La question est légitime. La Saint-Nicolas est célébrée partout dans le Grand Est, en Belgique, aux Pays-Bas, en Allemagne… Alors, pourquoi ce petit bout de Lorraine est-il devenu le lieu emblématique ?
La réponse tient en trois mots : la relique, la bataille, la persistance.
C’est la présence de cette fameuse phalange qui a tout déclenché. Sans elle, pas de pèlerinage d’envergure. Sans pèlerinage, pas de richesse pour construire une basilique aussi monumentale.
C’est la victoire de Nancy qui a scellé le pacte entre la Lorraine et son saint patron. René II a fait de Saint Nicolas le protecteur officiel du duché. La basilique est le témoignage en pierre de cette alliance indéfectible.
C’est enfin la persistance des Lorrains à maintenir cette tradition vivante, même quand elle était menacée. À la Révolution, la basilique fut transformée en temple de la Raison. Les pèlerinages furent interdits. Mais la foi et la tradition ont survécu, transmises de génération en génération. C’est cette résilience qui donne aujourd’hui une saveur si particulière aux festivités.
Venir à Saint-Nicolas-de-Port en décembre, ce n’est pas assister à un spectacle folklorique. C’est participer à l’aboutissement d’une histoire de presque mille ans. C’est sentir le poids de l’histoire et la chaleur d’une tradition qui refuse de s’éteindre.

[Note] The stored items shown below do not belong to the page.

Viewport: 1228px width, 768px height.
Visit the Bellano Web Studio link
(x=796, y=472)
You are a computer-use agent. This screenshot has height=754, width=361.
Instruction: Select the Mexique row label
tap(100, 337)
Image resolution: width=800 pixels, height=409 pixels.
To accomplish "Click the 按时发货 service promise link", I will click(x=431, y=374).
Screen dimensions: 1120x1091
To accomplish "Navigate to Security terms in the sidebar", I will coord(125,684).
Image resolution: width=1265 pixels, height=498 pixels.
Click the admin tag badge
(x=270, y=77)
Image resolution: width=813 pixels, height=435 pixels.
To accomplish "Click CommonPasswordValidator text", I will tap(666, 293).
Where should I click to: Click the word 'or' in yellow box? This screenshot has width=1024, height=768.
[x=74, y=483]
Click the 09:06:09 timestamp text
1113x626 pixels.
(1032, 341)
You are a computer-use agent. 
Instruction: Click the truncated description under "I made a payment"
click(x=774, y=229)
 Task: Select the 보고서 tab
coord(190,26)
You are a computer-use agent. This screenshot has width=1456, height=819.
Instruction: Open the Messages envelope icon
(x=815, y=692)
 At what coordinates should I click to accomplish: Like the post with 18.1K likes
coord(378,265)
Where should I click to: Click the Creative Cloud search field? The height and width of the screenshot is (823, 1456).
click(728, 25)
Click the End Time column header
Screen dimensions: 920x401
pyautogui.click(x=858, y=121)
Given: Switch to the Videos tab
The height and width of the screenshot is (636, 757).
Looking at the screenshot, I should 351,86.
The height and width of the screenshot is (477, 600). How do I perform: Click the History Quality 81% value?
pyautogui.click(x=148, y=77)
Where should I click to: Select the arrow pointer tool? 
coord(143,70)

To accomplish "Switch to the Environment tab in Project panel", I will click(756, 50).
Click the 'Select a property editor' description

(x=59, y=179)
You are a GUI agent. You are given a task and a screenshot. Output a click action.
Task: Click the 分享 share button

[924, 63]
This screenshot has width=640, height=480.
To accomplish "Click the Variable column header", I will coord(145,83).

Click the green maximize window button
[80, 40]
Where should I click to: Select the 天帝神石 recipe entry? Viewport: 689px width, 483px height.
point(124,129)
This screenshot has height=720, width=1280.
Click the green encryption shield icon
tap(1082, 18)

Alors, la prochaine fois que vous croiserez Saint Nicolas sur son âne, vous saurez. Vous saurez que derrière le personnage bienveillant se cache l’écho d’une bataille sanglante, la ferveur de millions de pèlerins et l’incroyable destin d’une petite ville lorraine qui, grâce à un os de doigt, a touché à l’éternité. Et ça, aucune autre ville ne peut le revendiquer.